2. Paxos — The Original Consensus Algorithm
Core Roles
Proposer: Proposes a value to be agreed upon
Acceptor: Votes on proposed values (stores the agreed value)
Learner: Learns the final agreed value (receives notifications)
In practice: a single node plays all three roles simultaneously.
Single-Decree Paxos (Agree on ONE value)
Phase 1a — PREPARE:
Proposer chooses a proposal number N (must be unique and higher than any seen).
Proposer sends PREPARE(N) to a majority of Acceptors.
Phase 1b — PROMISE:
Each Acceptor receiving PREPARE(N):
If N > any previously promised proposal number:
Responds PROMISE(N, accepted_value, accepted_number)

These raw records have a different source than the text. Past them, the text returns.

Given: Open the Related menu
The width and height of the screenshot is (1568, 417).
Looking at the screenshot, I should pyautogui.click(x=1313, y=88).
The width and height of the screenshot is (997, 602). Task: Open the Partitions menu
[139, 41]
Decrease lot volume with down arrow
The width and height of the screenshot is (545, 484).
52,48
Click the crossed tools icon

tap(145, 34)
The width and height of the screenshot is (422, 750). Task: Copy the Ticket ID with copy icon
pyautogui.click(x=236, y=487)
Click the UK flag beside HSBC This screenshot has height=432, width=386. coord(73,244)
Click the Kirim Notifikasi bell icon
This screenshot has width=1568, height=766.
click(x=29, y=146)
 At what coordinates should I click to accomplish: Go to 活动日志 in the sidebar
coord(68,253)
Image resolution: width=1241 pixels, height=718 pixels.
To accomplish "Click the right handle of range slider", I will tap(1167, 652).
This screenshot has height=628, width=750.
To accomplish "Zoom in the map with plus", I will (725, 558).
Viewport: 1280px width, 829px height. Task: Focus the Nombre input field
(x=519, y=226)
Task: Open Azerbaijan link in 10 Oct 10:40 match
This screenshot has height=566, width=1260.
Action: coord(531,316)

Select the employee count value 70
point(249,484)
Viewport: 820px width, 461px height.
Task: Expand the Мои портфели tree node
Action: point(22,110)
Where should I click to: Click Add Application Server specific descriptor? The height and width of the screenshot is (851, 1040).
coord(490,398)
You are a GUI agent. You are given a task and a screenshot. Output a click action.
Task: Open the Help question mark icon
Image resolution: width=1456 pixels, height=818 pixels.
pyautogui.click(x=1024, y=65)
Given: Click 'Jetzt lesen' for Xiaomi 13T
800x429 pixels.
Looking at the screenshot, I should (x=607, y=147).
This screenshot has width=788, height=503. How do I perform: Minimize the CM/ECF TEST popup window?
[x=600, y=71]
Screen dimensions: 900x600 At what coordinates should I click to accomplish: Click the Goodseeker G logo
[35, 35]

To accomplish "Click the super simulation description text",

(accepted_value = the value it previously accepted, if any)
Promises to never accept proposals < N again.
Else: ignores (or sends NACK).
Phase 2a — ACCEPT:
If Proposer receives PROMISE from majority:
If any PROMISE included an already-accepted value:
Proposer MUST use that value (not its own)
Else: Proposer uses its own value
Proposer sends ACCEPT(N, value) to majority.
Phase 2b — ACCEPTED:
Each Acceptor receiving ACCEPT(N, value):
If N >= its promised number: accepts, sends ACCEPTED(N, value) to Learners
Else: ignores.
Completion:
Learner sees ACCEPTED from majority → value is chosen (consensus reached).
Why Paxos is Hard to Implement
Problems with basic Paxos:
1. Multi-Paxos needed for log replication (not single value)
2. Leader election not specified — any node can propose (livelock possible)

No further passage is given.